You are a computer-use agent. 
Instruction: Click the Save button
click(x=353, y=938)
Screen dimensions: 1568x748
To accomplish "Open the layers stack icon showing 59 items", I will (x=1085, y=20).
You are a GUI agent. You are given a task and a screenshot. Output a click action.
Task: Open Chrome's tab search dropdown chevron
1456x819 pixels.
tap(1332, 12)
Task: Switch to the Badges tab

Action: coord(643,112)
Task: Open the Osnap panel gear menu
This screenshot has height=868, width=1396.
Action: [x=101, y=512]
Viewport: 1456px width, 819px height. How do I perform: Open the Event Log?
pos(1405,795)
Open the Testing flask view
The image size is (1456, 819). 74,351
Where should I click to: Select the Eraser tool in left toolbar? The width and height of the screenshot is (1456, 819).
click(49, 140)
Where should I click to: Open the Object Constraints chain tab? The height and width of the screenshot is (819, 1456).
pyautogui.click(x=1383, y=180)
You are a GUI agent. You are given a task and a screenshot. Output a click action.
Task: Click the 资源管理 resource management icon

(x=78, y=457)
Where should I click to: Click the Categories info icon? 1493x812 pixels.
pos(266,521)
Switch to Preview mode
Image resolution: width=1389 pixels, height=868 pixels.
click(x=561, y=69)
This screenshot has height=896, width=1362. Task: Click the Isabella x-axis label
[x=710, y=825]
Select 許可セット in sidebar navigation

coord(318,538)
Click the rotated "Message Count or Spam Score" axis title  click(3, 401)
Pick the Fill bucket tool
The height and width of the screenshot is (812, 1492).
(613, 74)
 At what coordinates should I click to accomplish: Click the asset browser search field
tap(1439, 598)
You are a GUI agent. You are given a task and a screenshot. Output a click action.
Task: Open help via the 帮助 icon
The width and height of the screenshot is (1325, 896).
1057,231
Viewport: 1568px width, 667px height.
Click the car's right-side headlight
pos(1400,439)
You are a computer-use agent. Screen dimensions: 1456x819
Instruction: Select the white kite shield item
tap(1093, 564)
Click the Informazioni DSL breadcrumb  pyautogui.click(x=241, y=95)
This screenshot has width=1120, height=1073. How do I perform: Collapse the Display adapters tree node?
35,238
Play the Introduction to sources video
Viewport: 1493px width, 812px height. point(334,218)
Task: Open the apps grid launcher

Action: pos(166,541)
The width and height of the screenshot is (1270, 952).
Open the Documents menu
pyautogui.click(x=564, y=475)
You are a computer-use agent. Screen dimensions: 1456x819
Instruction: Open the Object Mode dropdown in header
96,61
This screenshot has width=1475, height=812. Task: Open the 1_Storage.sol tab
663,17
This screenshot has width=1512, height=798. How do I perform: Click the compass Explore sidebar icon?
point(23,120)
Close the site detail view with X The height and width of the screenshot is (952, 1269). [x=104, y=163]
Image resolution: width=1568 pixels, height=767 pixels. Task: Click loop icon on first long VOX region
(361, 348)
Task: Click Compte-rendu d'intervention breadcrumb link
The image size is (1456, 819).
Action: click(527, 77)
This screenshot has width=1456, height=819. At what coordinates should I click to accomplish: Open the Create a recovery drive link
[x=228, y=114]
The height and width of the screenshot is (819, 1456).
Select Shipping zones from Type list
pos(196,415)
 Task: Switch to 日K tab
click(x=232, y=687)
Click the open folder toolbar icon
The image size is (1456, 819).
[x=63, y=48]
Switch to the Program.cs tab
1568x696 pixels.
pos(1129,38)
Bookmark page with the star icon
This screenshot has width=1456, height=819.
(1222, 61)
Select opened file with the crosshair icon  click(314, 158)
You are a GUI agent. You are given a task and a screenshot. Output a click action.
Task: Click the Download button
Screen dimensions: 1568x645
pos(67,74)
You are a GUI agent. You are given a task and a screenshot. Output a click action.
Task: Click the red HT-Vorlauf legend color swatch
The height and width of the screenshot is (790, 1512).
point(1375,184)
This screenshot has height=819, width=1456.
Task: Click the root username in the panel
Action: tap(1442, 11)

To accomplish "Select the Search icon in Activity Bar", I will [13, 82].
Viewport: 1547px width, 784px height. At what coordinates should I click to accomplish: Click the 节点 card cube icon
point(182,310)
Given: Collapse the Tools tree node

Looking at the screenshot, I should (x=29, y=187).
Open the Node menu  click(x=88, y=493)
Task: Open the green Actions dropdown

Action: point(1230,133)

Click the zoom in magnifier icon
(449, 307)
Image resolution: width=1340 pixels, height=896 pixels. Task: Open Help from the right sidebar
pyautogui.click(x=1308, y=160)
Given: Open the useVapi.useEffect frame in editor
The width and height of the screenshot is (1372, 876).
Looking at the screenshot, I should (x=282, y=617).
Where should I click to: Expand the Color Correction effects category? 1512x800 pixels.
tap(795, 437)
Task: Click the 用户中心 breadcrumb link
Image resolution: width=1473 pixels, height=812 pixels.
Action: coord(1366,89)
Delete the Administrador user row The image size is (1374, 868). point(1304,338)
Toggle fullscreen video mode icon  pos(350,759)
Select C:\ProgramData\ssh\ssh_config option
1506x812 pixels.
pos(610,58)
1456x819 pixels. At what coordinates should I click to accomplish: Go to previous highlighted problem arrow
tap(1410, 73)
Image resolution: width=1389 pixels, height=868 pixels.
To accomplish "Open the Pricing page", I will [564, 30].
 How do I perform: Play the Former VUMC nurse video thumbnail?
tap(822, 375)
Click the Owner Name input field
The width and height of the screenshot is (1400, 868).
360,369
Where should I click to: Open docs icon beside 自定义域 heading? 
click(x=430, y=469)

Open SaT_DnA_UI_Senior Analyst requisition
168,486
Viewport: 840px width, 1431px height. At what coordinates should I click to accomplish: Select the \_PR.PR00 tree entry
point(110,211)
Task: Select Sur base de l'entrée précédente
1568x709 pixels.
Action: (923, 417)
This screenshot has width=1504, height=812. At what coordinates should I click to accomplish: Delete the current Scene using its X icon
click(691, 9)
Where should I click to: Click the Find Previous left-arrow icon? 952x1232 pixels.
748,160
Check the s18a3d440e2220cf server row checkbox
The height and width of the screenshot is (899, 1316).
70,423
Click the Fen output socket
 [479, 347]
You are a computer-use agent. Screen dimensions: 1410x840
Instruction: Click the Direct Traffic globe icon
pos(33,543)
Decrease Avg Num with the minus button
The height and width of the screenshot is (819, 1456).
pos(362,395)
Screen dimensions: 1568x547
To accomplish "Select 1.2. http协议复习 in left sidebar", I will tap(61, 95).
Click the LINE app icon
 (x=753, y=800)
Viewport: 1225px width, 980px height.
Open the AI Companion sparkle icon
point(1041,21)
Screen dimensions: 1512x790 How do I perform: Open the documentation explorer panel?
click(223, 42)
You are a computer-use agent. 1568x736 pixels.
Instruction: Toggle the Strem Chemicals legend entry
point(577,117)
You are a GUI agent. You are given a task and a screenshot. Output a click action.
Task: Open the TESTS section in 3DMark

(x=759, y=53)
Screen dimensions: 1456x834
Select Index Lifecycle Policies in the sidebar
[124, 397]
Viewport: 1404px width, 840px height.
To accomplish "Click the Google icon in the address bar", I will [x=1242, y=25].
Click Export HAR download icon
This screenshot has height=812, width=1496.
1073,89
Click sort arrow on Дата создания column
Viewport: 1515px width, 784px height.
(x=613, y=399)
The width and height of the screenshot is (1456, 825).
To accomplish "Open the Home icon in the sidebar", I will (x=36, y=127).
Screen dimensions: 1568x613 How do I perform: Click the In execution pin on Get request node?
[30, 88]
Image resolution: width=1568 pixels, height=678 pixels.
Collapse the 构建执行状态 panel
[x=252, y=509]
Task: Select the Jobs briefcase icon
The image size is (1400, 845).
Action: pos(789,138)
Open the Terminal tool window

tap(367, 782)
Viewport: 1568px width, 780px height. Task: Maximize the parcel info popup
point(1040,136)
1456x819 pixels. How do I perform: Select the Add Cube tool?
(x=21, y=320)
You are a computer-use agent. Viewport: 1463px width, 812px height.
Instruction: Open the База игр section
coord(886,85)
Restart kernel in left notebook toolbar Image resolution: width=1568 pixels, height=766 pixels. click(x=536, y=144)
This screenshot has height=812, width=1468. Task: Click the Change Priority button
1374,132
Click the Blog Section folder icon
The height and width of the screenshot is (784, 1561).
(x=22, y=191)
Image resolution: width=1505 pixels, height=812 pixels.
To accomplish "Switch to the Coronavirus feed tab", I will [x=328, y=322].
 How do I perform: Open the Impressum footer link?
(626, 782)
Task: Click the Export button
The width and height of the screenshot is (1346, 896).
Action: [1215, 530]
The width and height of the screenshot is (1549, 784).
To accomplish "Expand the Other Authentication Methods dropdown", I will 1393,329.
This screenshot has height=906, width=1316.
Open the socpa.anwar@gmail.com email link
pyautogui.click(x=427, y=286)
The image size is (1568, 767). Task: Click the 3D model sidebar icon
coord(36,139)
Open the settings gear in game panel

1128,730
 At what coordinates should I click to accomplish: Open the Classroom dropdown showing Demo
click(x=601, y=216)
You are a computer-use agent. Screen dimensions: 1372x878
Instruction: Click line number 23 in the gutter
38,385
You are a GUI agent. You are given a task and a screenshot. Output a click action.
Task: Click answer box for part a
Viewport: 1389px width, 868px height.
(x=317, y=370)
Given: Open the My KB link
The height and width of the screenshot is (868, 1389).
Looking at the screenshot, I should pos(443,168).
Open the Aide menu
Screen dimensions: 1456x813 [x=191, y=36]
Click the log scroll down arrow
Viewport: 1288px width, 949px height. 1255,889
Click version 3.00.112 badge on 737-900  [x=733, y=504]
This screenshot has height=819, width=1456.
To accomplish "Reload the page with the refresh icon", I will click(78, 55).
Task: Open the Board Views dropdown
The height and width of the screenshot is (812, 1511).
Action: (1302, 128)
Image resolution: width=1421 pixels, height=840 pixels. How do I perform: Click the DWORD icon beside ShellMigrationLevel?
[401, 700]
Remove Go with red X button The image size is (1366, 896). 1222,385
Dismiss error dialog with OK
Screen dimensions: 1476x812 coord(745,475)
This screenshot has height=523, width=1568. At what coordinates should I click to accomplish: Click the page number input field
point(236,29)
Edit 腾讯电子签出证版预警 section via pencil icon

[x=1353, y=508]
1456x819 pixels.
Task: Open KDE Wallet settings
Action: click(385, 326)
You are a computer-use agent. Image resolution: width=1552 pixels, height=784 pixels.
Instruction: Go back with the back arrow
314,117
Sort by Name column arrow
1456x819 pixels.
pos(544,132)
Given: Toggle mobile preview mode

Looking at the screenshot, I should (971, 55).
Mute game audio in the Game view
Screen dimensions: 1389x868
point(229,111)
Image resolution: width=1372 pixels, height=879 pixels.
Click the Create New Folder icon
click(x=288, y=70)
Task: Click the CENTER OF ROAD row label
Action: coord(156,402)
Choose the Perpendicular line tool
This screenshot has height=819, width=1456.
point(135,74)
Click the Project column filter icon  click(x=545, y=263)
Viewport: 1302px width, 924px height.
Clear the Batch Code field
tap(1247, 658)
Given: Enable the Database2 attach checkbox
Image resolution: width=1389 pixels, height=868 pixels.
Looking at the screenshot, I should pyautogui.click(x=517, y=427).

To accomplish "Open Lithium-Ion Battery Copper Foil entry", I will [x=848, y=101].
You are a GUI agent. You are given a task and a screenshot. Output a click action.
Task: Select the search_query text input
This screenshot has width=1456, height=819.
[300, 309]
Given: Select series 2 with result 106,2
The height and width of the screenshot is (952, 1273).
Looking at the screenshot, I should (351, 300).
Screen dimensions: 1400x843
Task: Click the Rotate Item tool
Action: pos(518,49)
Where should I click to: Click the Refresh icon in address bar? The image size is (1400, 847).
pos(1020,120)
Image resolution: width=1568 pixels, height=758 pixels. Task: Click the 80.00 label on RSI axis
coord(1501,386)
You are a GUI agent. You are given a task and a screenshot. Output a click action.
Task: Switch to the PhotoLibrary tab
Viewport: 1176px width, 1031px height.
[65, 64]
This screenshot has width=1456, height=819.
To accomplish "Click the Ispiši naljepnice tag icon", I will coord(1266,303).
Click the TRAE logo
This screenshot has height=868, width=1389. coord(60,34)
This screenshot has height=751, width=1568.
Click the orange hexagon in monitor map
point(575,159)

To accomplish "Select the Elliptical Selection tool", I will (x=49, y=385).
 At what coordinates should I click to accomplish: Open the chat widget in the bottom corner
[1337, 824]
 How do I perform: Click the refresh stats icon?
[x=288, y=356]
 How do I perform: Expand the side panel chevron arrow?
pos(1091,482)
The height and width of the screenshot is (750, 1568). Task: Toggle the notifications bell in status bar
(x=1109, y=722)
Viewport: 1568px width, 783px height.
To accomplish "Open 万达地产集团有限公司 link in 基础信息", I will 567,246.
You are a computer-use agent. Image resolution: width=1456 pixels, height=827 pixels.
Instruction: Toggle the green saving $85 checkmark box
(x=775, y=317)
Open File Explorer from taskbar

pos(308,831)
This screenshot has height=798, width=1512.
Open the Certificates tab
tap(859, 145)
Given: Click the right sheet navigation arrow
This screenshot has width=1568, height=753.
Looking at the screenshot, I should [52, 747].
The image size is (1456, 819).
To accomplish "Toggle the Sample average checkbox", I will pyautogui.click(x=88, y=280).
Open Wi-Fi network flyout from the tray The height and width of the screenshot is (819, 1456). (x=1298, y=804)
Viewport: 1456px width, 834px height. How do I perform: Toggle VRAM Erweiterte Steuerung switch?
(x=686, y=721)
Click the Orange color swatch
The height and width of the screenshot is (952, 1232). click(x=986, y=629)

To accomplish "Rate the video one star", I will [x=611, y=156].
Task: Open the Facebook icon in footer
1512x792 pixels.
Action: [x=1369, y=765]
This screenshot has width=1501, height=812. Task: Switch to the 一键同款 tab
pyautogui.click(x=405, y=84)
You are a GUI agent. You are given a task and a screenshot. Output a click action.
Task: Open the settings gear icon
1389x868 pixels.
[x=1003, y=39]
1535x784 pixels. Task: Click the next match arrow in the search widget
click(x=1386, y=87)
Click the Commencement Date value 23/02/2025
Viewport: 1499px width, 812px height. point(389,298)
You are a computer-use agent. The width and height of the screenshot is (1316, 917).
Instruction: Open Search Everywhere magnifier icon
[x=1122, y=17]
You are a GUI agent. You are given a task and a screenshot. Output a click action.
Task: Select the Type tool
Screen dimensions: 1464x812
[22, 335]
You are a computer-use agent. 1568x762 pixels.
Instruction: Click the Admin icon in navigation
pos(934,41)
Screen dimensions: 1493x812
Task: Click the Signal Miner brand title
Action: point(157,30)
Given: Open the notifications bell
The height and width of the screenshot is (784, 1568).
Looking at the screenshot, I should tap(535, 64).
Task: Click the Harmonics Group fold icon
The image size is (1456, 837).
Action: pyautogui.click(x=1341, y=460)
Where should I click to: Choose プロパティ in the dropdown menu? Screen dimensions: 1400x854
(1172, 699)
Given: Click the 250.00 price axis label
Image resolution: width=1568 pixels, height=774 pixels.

Work instructions:
Retype only this portion of the data above: the line containing "Task: Open the green Actions dropdown", the line containing "Check the s18a3d440e2220cf", and all lines between them, exactly.

Solution to this task:
Task: Open the green Actions dropdown

Action: point(1230,133)

Click the zoom in magnifier icon
(449, 307)
Image resolution: width=1340 pixels, height=896 pixels. Task: Open Help from the right sidebar
pyautogui.click(x=1308, y=160)
Given: Open the useVapi.useEffect frame in editor
The width and height of the screenshot is (1372, 876).
Looking at the screenshot, I should (x=282, y=617).
Where should I click to: Expand the Color Correction effects category? 1512x800 pixels.
tap(795, 437)
Task: Click the 用户中心 breadcrumb link
Image resolution: width=1473 pixels, height=812 pixels.
Action: coord(1366,89)
Delete the Administrador user row The image size is (1374, 868). point(1304,338)
Toggle fullscreen video mode icon  pos(350,759)
Select C:\ProgramData\ssh\ssh_config option
1506x812 pixels.
pos(610,58)
1456x819 pixels. At what coordinates should I click to accomplish: Go to previous highlighted problem arrow
tap(1410, 73)
Image resolution: width=1389 pixels, height=868 pixels.
To accomplish "Open the Pricing page", I will [564, 30].
 How do I perform: Play the Former VUMC nurse video thumbnail?
tap(822, 375)
Click the Owner Name input field
The width and height of the screenshot is (1400, 868).
360,369
Where should I click to: Open docs icon beside 自定义域 heading? 
click(x=430, y=469)

Open SaT_DnA_UI_Senior Analyst requisition
168,486
Viewport: 840px width, 1431px height. At what coordinates should I click to accomplish: Select the \_PR.PR00 tree entry
point(110,211)
Task: Select Sur base de l'entrée précédente
1568x709 pixels.
Action: (923, 417)
This screenshot has width=1504, height=812. At what coordinates should I click to accomplish: Delete the current Scene using its X icon
click(691, 9)
Where should I click to: Click the Find Previous left-arrow icon? 952x1232 pixels.
748,160
Check the s18a3d440e2220cf server row checkbox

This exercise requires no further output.